In a pre-briefing held for media last week, Arm presented early emulation results for V1 that show speed up at the implementation level over N1 (see bar graphs above).

Silicon partners will have full control over SVE voltage and frequency transitions, said Bergey. This enables them to run at full frequency while executing SVE code, as Fujitsu’s A64FX CPU is able to do.

Bergey said Arm continues to advance its interconnect roadmap with investments in both CCIX and CXL.

CCIX is used for bidirectional coherent communications, and there’s a lot of flexibility in how it’s used, said Bergey.

While the classical case is multi-socket computing, there is an emerging use case for chiplets. “You’ve heard the benefits: die size goes down, yields goes up, costs go down, and it lets you continue to increase core count and performance,” Bergey said.

Arm is also exploring tightly coupled heterogeneous compute. “With the slowdown of Moore’s law scaling, there is interest in chip-to-chip coupling of ARM CPU complexes with a variety of accelerators and memory,” said Bergey.

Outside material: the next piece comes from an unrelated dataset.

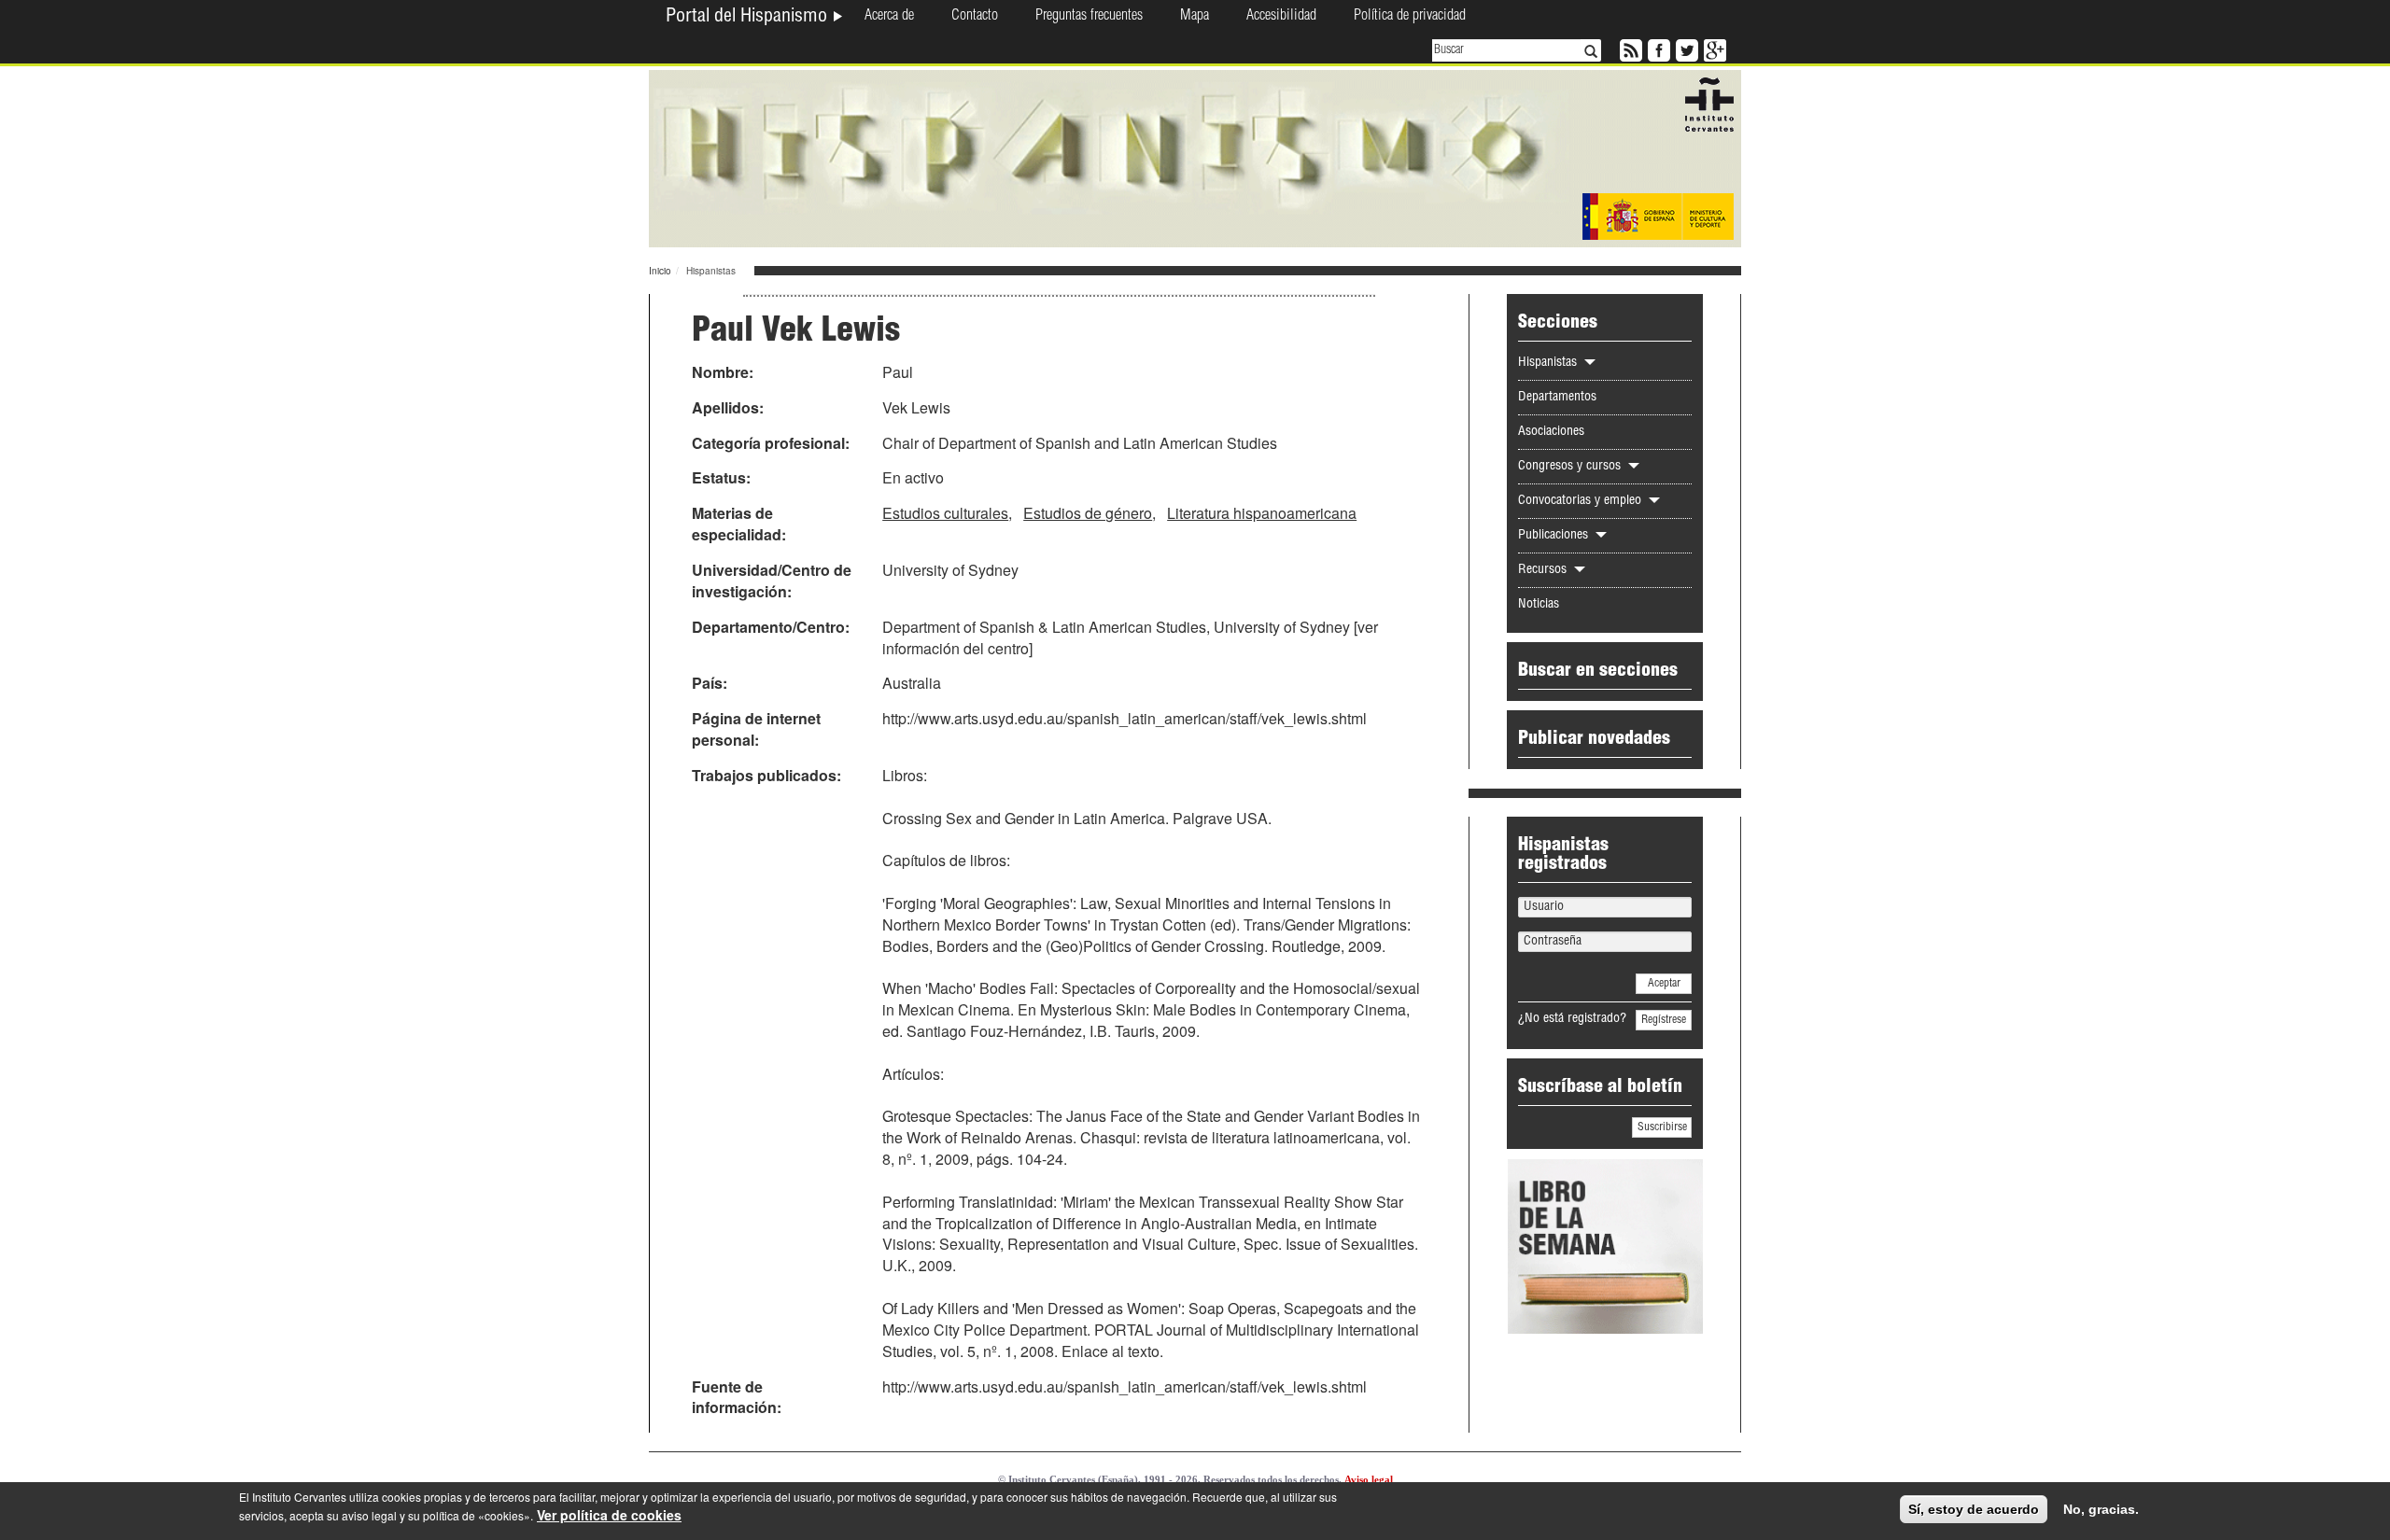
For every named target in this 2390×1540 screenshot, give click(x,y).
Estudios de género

The company likewise has plans for CXL, which provides memory-coherent attachment. Bergey highlights use cases, “the most anticipated [being] memory pooling and expansion.”

It enables “sharing a large pool of memory across a set of connected nodes or it could mean just attaching a large amount of emerging memory to a single node,” he said, highlighting the benefits for machine learning training and inferencing.

While V1 stresses optimal performance for the most demanding workloads, N2 addresses scale-out performance. “It won’t quite have the performance per thread of V1, but it will support more cores in a constant TDP,” said Bergey.

He added that while there is no hard limit to the number of cores per CPU, customers have a TDP that they want to optimize around, which ties to core count targets.

“We’re optimizing around performance for power and performance per area. And that allows you to pack in more cores per TDP. Whether that’s a 250 watt cloud SOC, or a 20 watt 5G base station SOC,” he said.

Arm expects its V1 IP to be implemented on both 7nm and 5nm process nodes with different customers leveraging one of those two nodes depending on their timeframes.

Bergey notes that the performance gains they are projecting for V1 and N2 are IPC-based and not nodal related.

Traction for Arm server chips continues to mount. AWS debuted its N1-based Graviton2 processor last year. Ampere will be sampling its 128-core N1 processors (Altra Max) at the end of this year. Fugaku leveraged a custom Arm-platform (A64FX, developed by Fujitsu and Riken) to set multiple benchmarking records and assist in the fight against COVID-19. Marvell had some success with its Arm implementation ThunderX (claiming the first petascale Arm system in 2018 and racking up several other big design wins), but recently announced a pivot to semi-custom.

The building momentum has notably drawn the attention of chip-cum-datacenter company Nvidia. Having already deepened its support for Arm platforms, Nvidia decided to pursue the company itself. Pending regulatory approval, Nvidia will be acquiring the IP chip arm of parent company Softbank for $40 billion.